§ **Short exercise**
Rewrite only the lines of the entries below starting at the line containing "You are a computer-use agent." and ending at the line containing "coord(978,107)", changing "version history" to "revision history" and keeping everything else the same. Leave the pictures out of your answer.

§ **Provided material**
──────────────────────────────

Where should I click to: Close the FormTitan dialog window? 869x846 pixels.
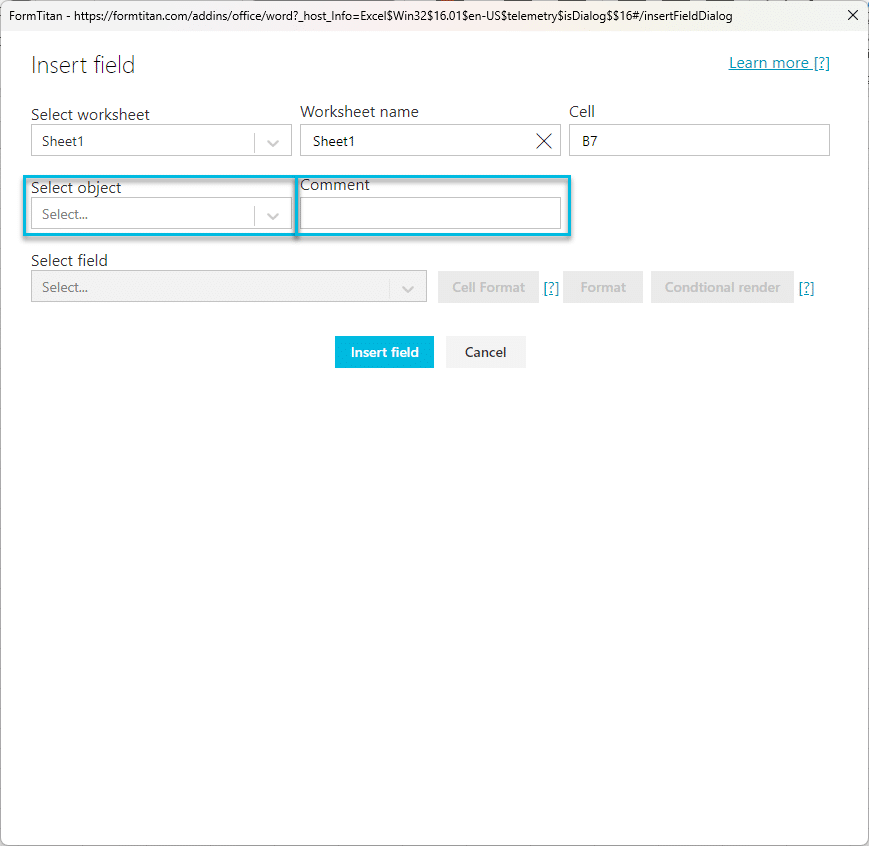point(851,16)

──────────────────────────────

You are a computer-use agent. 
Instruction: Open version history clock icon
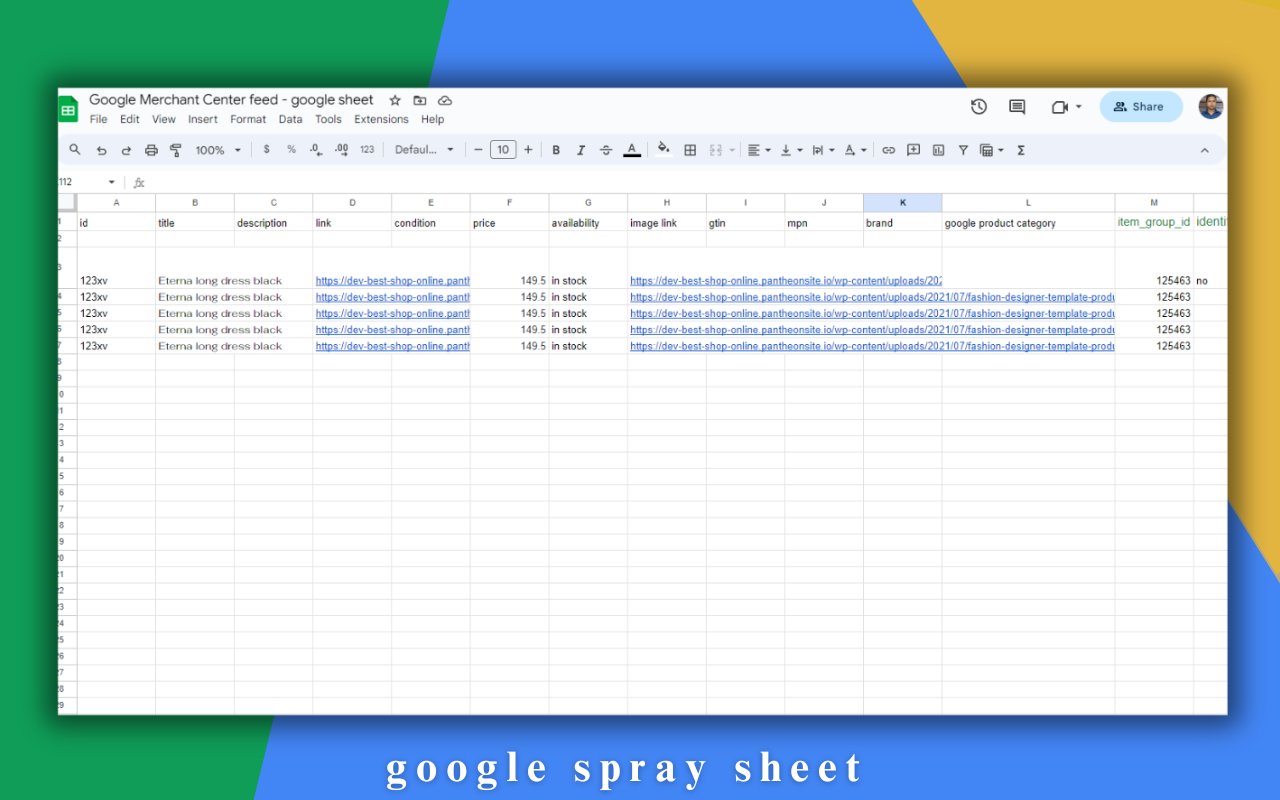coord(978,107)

──────────────────────────────

§ **Solution for this exercise**
You are a computer-use agent. 
Instruction: Open revision history clock icon
coord(978,107)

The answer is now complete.